= Duffin–Kemmer–Petiau algebra =

Algebra generated by the Duffin-Kemmer-Petiau matrices

In mathematical physics, the Duffin–Kemmer–Petiau (DKP) algebra, introduced by R.J. Duffin, Nicholas Kemmer and G. Petiau, is the algebra which is generated by the Duffin–Kemmer–Petiau matrices. These matrices form part of the Duffin–Kemmer–Petiau equation that provides a relativistic description of spin-0 and spin-1 particles.

The DKP algebra is also referred to as the meson algebra.

== Defining relations ==
The Duffin–Kemmer–Petiau matrices have the defining relation
$\beta^{a} \beta^{b} \beta^{c} + \beta^{c} \beta^{b} \beta^{a} = \beta^{a} \eta^{b c} + \beta^{c} \eta^{b a}$
where $\eta^{a b}$ stand for a constant diagonal matrix. The Duffin–Kemmer–Petiau matrices $\beta$ for which $\eta^{a b}$ consists in diagonal elements (+1,-1,...,-1) form part of the Duffin–Kemmer–Petiau equation. Five-dimensional DKP matrices can be represented as:
$$\beta^{0} =
\begin{pmatrix}
0&1&0&0&0\\
1&0&0&0&0\\
0&0&0&0&0\\
0&0&0&0&0\\
0&0&0&0&0
\end{pmatrix}$$, $$\quad
\beta^{1} =
\begin{pmatrix}
0&0&-1&0&0\\
0&0&0&0&0\\
1&0&0&0&0\\
0&0&0&0&0\\
0&0&0&0&0
\end{pmatrix}$$, $$\quad
\beta^{2} =
\begin{pmatrix}
0&0&0&-1&0\\
0&0&0&0&0\\
0&0&0&0&0\\
1&0&0&0&0\\
0&0&0&0&0
\end{pmatrix}$$, $$\quad
\beta^{3} =
\begin{pmatrix}
0&0&0&0&-1\\
0&0&0&0&0\\
0&0&0&0&0\\
0&0&0&0&0\\
1&0&0&0&0
\end{pmatrix}$$
These five-dimensional DKP matrices represent spin-0 particles. The DKP matrices for spin-1 particles are 10-dimensional. The DKP-algebra can be reduced to a direct sum of irreducible subalgebras for spin‐0 and spin‐1 bosons, the subalgebras being defined by multiplication rules for the linearly independent basis elements.

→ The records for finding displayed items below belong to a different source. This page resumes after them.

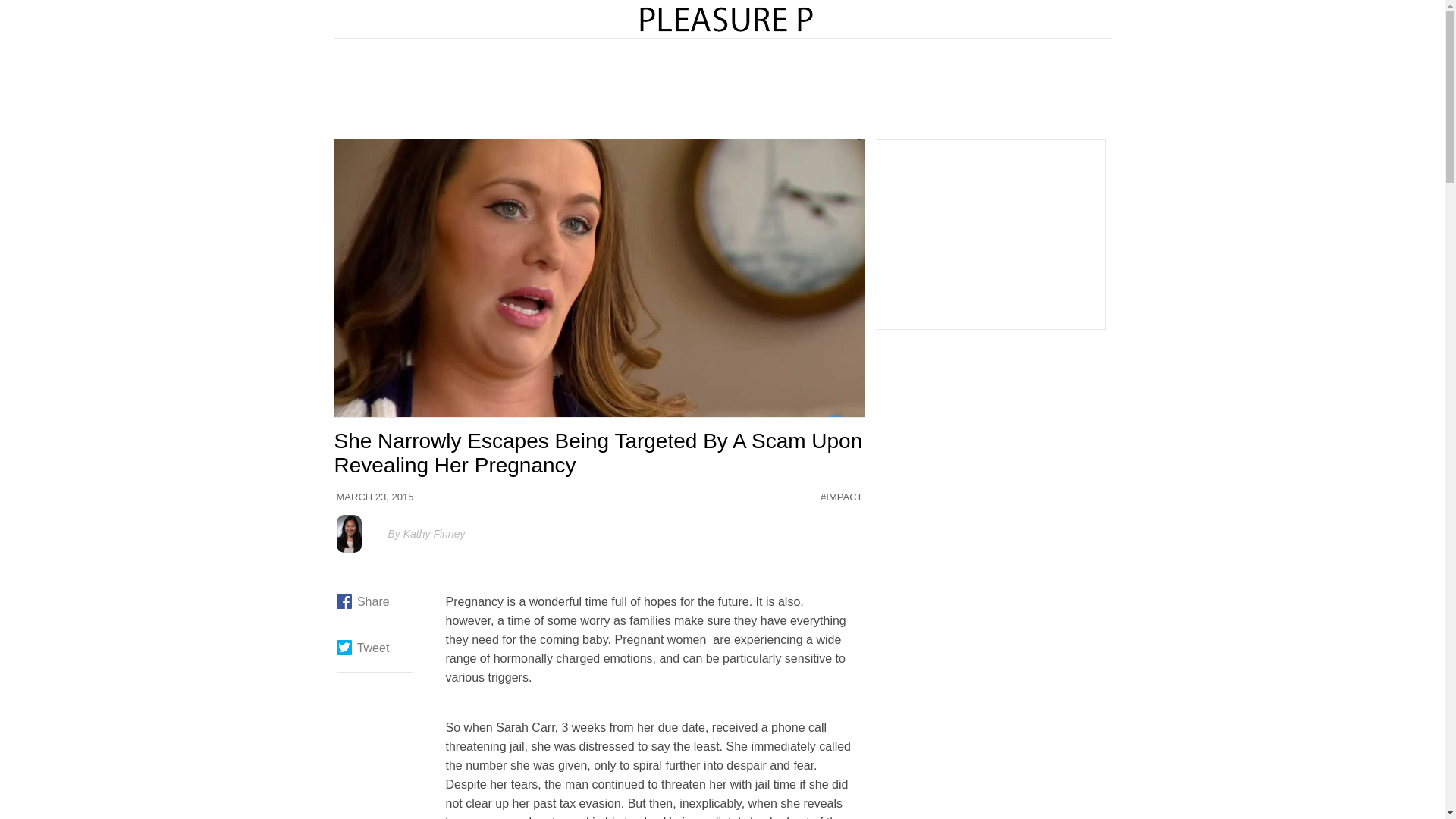
Advertisement (722, 89)
Given the description of an element on the screen output the (x, y) to click on. 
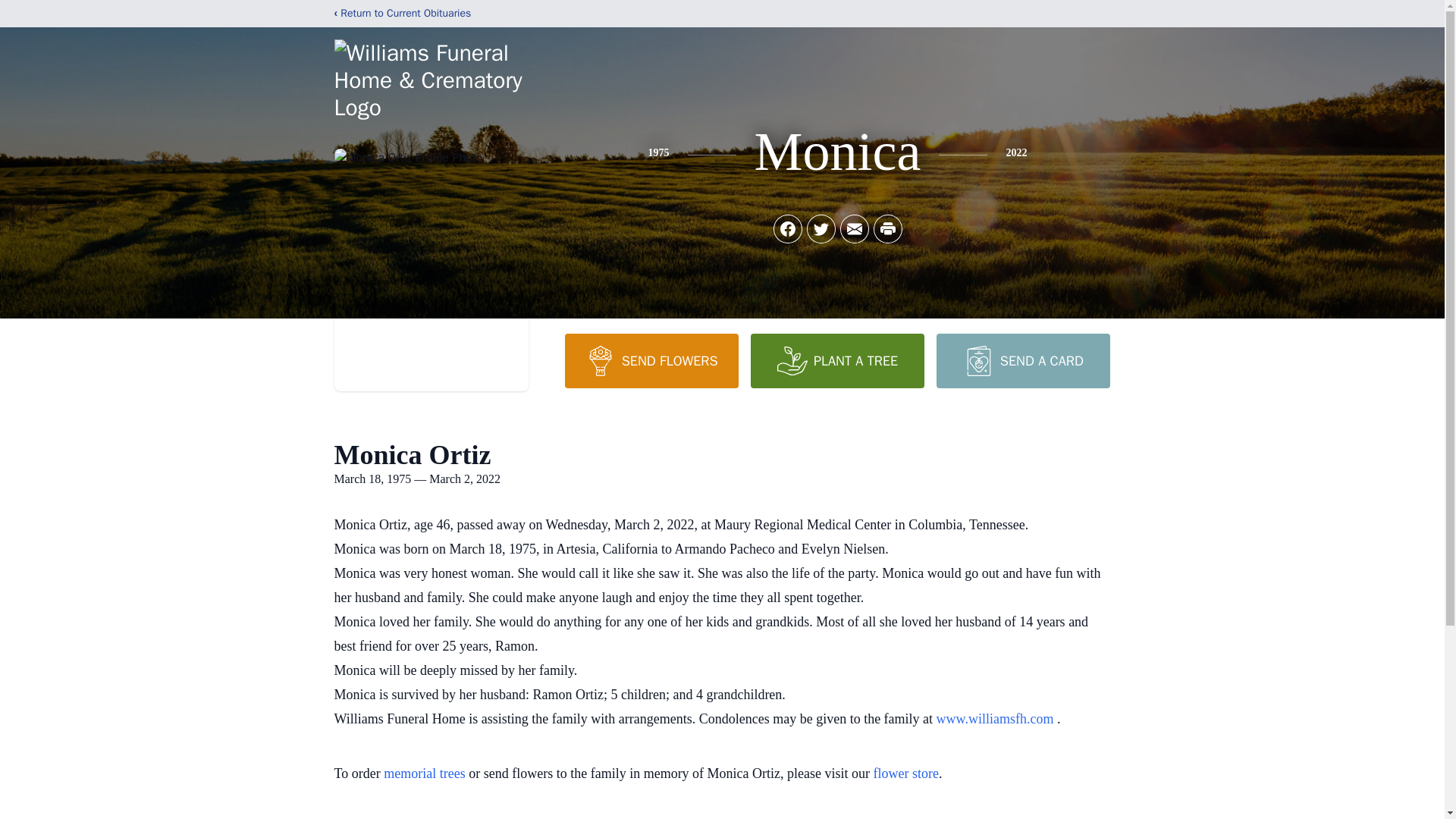
SEND A CARD (1022, 360)
flower store (906, 773)
www.williamsfh.com (996, 718)
PLANT A TREE (837, 360)
memorial trees (424, 773)
SEND FLOWERS (651, 360)
Click to open in a new window or tab (996, 718)
Given the description of an element on the screen output the (x, y) to click on. 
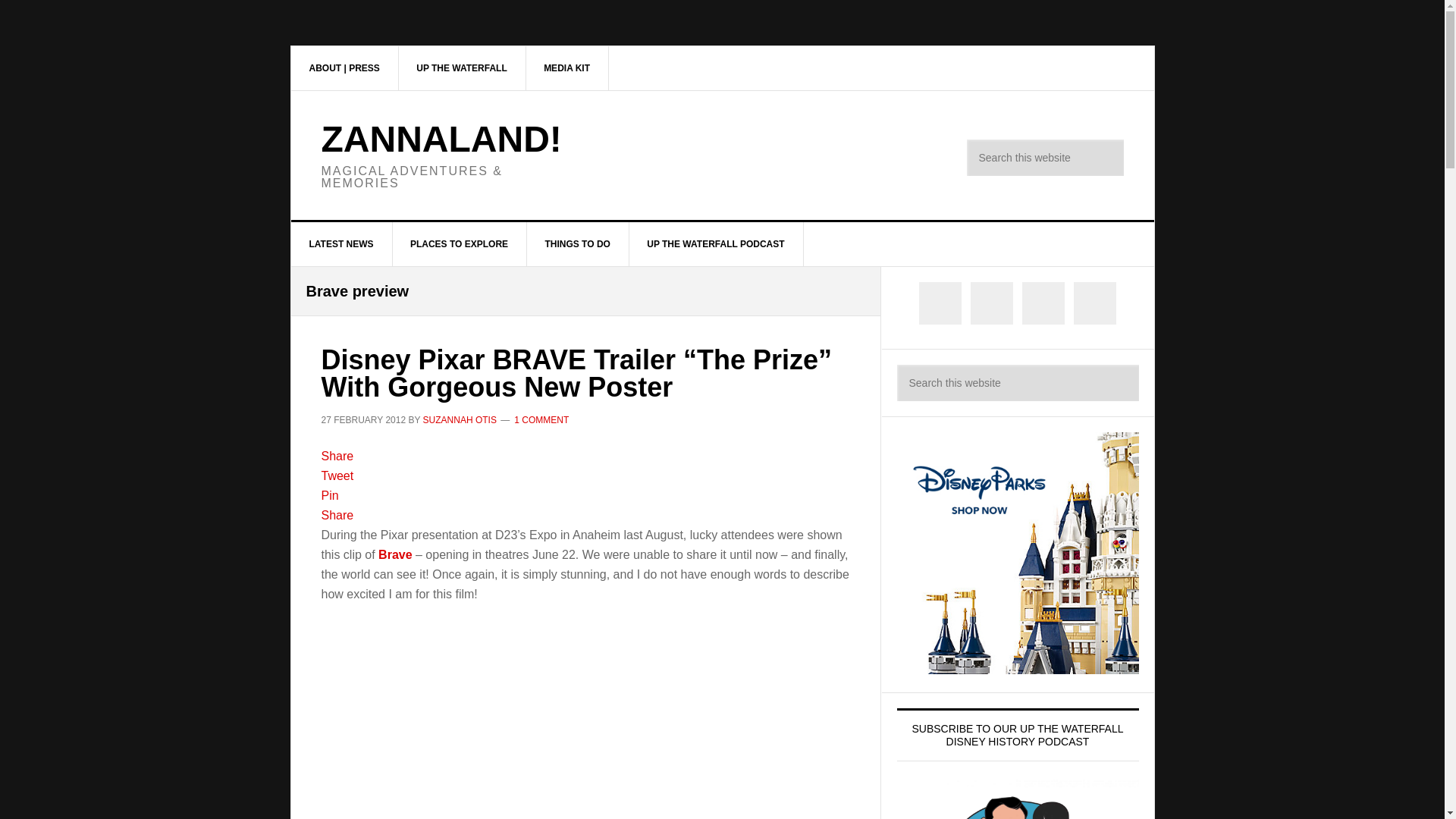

== Duffin–Kemmer–Petiau equation ==
The Duffin–Kemmer–Petiau (DKP) equation, also known as Kemmer equation, is a relativistic wave equation which describes spin-0 and spin-1 particles in the description of the Standard Model. For particles with nonzero mass, the DKP equation is
$(i \hbar \beta^{a} \partial_a - m c) \psi = 0$
where $\beta^{a}$ are Duffin–Kemmer–Petiau matrices, $m$ is the particle's mass, $\psi$ its wavefunction, $\hbar$ the reduced Planck constant, $c$ the speed of light. For massless particles, the term $m c$ is replaced by a singular matrix $\gamma$ that obeys the relations $\beta^{a} \gamma + \gamma \beta^{a} = \beta^{a}$ and $\gamma^2 = \gamma$.

The DKP equation for spin-0 is closely linked to the Klein–Gordon equation and the equation for spin-1 to the Proca equations. It suffers the same drawback as the Klein–Gordon equation in that it calls for negative probabilities. Also the De Donder–Weyl covariant Hamiltonian field equations can be formulated in terms of DKP matrices.

== History ==
The Duffin–Kemmer–Petiau algebra was introduced in the 1930s by R.J. Duffin, N. Kemmer and G. Petiau.